=== Extract provided ===
════════════════
Sunday, July 24, 2011

High plains?

**Note -- I'll be uploading photos when I can, as the last couple places we've stayed at practice internet throttling. Those who know me know how impatient I can be -- I have no time to wait 10 minutes for one photo to upload. I hope you, my readers, are more patient that I am! When I get them uploaded, I'll add links to this post, and a couple photos.

Over the past few days, we've traveled from Grand Island, Nebraska to Ogden, Utah. The trip from Grand Island to Rawlins was long -- almost nine hours on the road. The combination of nasty winds from the southwest, and a long uphill climb made for a very long day, and very poor gas mileage!

The weather has changed considerably too. The humidity we encountered in Omaha and points east is gone. While that makes heat easier to bear, it does nothing for my sinuses. I know I'm strange, but I find it easier to breathe in humid climes than in our naturally dry climate of the West.

It felt weird to be going across the Continental Divide without huge mountains all around. The divide in Wyoming actually happens in two places because the Great Divide Basin is in the middle. It's actually at about 7000 ft above sea level, but if you were just dropped into Rawlins and told to drive west on I-80, you wouldn't really notice that you were more or less in the middle of the Rocky Mountains...sorta. When I cross the Divide at home, it's usually at Sunshine Village Ski Resort where the Divide chair actually crosses into British Columbia and back into Alberta before reaching the top.
════════════════
=== Information shown ===
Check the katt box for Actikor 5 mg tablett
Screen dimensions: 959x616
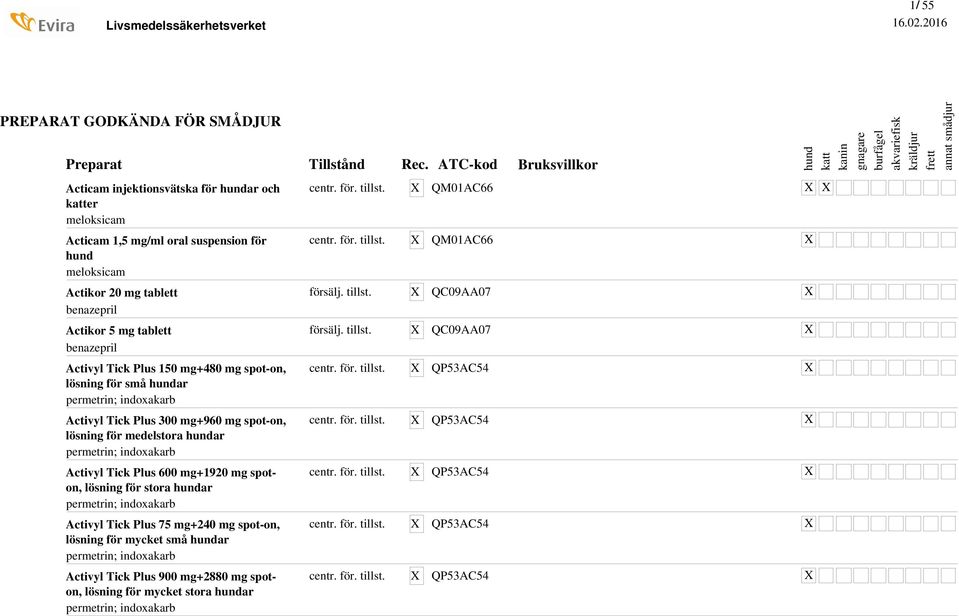coord(826,330)
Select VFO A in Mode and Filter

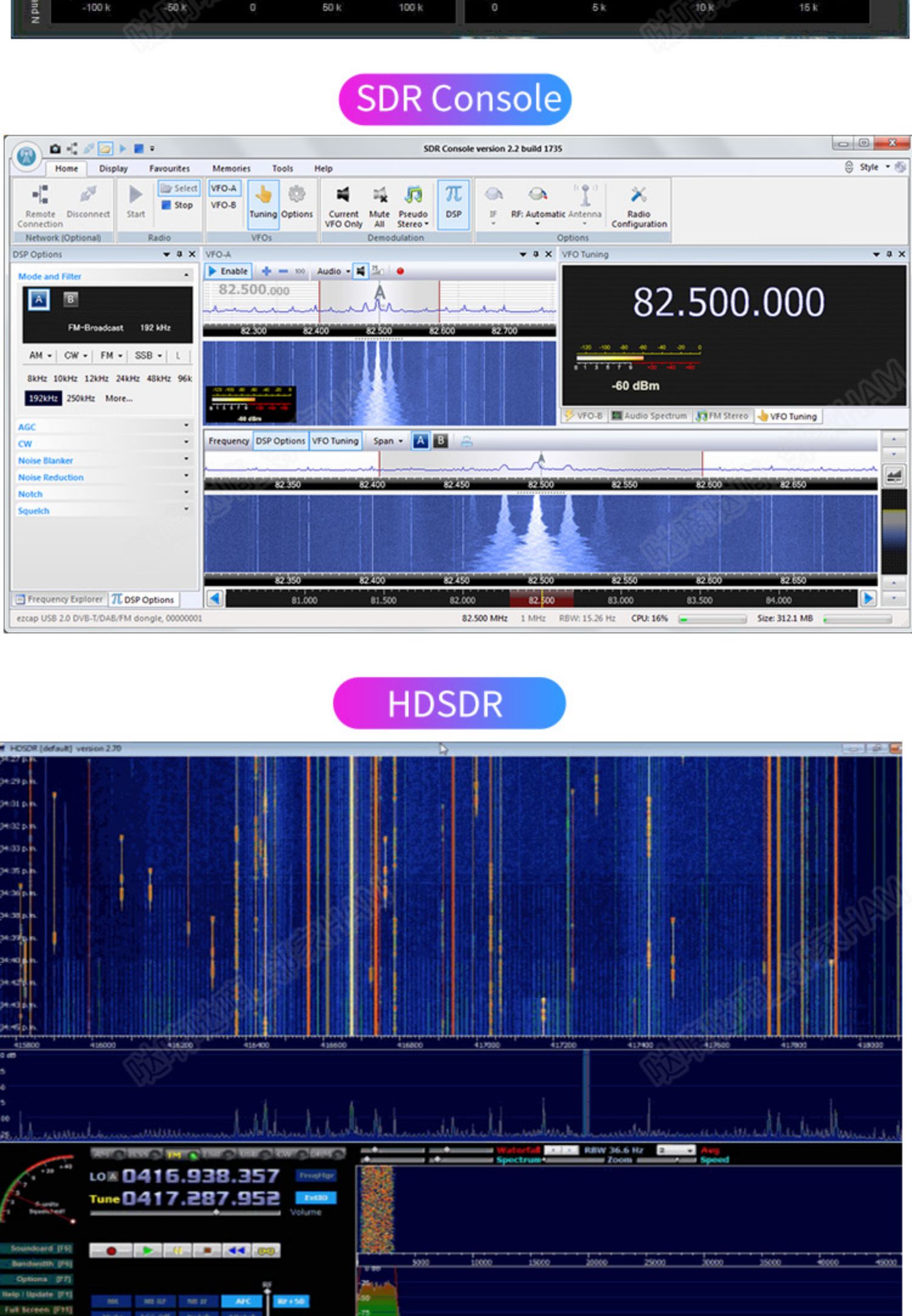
════════════════
=== Things to do ===
**A.** Output the part of the travel blog post starting with "High plains?" and going on through "a couple photos.", word for word.
**B.** Go on with the travel blog post about the drive from Nebraska to Utah from where it stops.
You can ignore the lines.

=== Results in order ===
**A.**
High plains?

**Note -- I'll be uploading photos when I can, as the last couple places we've stayed at practice internet throttling. Those who know me know how impatient I can be -- I have no time to wait 10 minutes for one photo to upload. I hope you, my readers, are more patient that I am! When I get them uploaded, I'll add links to this post, and a couple photos.

**B.**
The landscape really is stunning, even if it does seem to go on forever...well, until it hits what you can see of the mountains in the distance. There has been, or still is, a significant amount of oil/gas activity in the area. I took pictures of pumpjacks, oil batteries, and compressor stations along the way. But at the same time, there were a couple huge wind farms! The many windmills looked like an army, all standing at attention facing into the southwest wind, ready to snare the invisible energy. In one case, I was able to snap a picture of a windfarm with an pumpjack in front. A tale of two energies....

Right around where we crossed into Utah, the landscape changed again. Gone was the high plains, and here was the winding roads through the passes in the mountains, and the long up- and downhill grades to get through those passes. The rock is not the same as the granite we're used to seeing in the Canadian Rockies. Here it's red, and worn in interesting ways, almost looking like desert hoodoos, except it just goes on and on as a wall of rock with hidden valleys that snake away from the roadways.

Travel through one more pass, and there we are, in Ogden. We were early enough in the day to thoroughly enjoy sitting under the awning on a warm afternoon, with a gentle breeze keeping the worst of the 30ish temperatures at bay. A nice swim in the pool in the evening, followed by a spell in the hottub (I want one!), and then to sleep, ready for the next phase of the trip to Caldwell, Idaho.